The Silver Lining
Quarantine Week #2. It is Tuesday. Normally on a Tuesday at this time, I am in the office, about 3 hours into patients. Today, however, I slept in till 7:30, cuddled on the couch with my kids while they watched their “show” and had some coffee. It is a weird new normal, but something that I am slowly adjusting to. I keep thinking to myself, what a crazy time this is. Crazy that my kids aren’t in school, crazy that I am not at work and crazy that we are all hanging at the house all day, every day. It has been challenging to adjust to this new normal, but also something that I am continually trying to find the silver lining in.
Even though I am not in the office daily, I have been hearing from patients in regards to their contact lens needs, ocular emergencies and picking up their product. It is nice to still be able to still communicate with our people and help them out during this time. It is the same as being in the office every day with my full staff and practicing to the best of my ability? No. But, it is what it is and we are doing our best to still serve our patients during this time.
I have been listening to lots of podcasts and webinars to help learn how to manage my business during this time. In addition to finding ways to handle immediate needs over the next few months, I am also getting lots of encouragement and recommendations to use this time to plan for the future of our business. What does that mean? Right now, I am not sure. But when am I going to have this time again to really sit and look at my business and plan for what I want it to look like in the future. The time is now and it is exciting to think about the possibilities.
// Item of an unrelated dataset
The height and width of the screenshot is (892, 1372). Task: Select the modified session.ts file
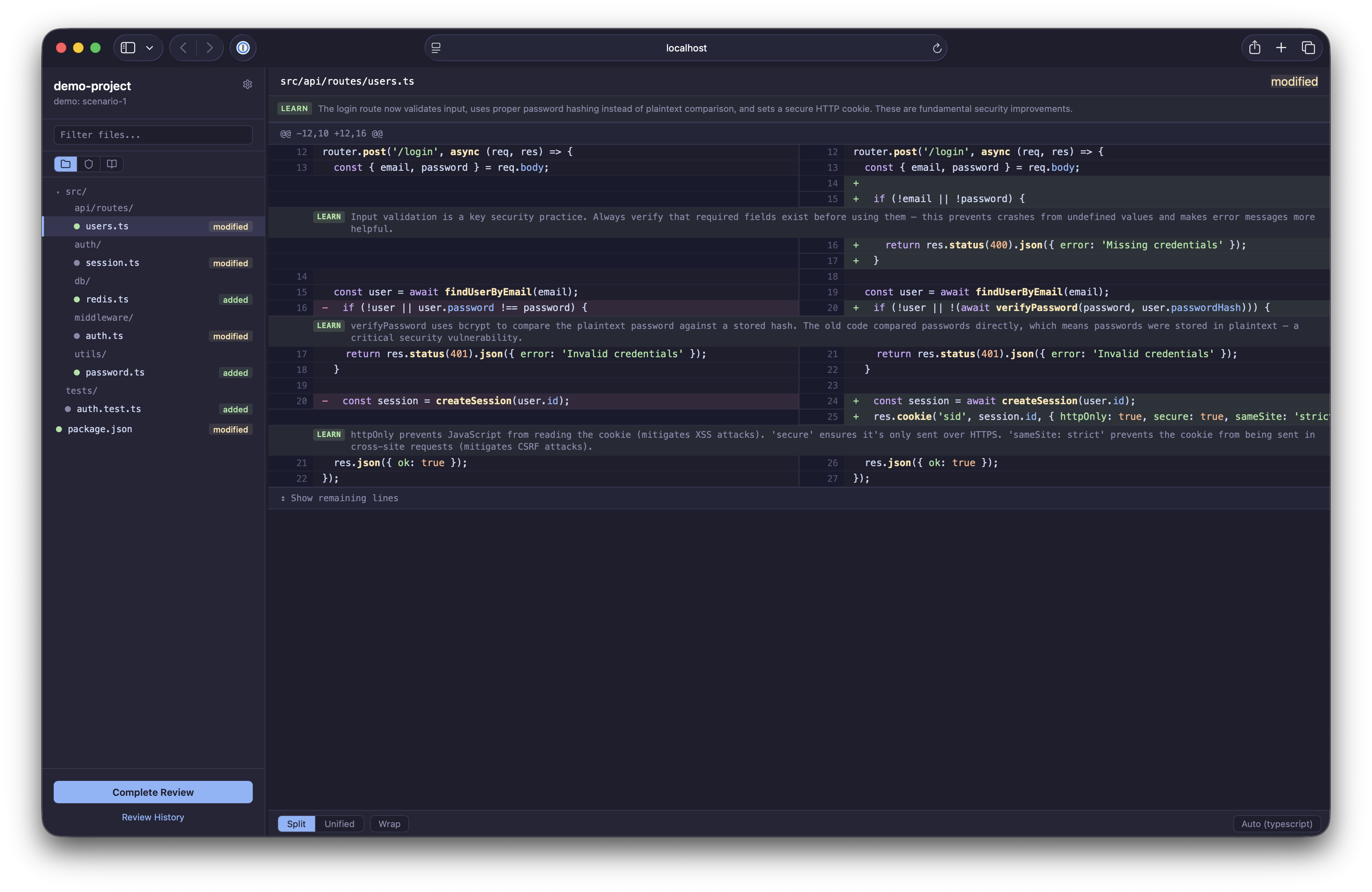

I definitely am trying to get some business things in each day, but with a 4 and 5 year old at home, it makes it a little more challenging! But for me, this is probably the most important and special silver lining of all, extra time with my kids. I have always been a working mom, so to be home with them each day and soak up this time with them has been precious. This is probably the only time in their lives and my career that we will have these moments where we are literally forced to spend all day together. And although they can drive me a little crazy, I am absolutely loving it and know I will always cherish this time.
I hope this message finds you all safe and healthy at home. Missing you all and hope to be back in the office soon.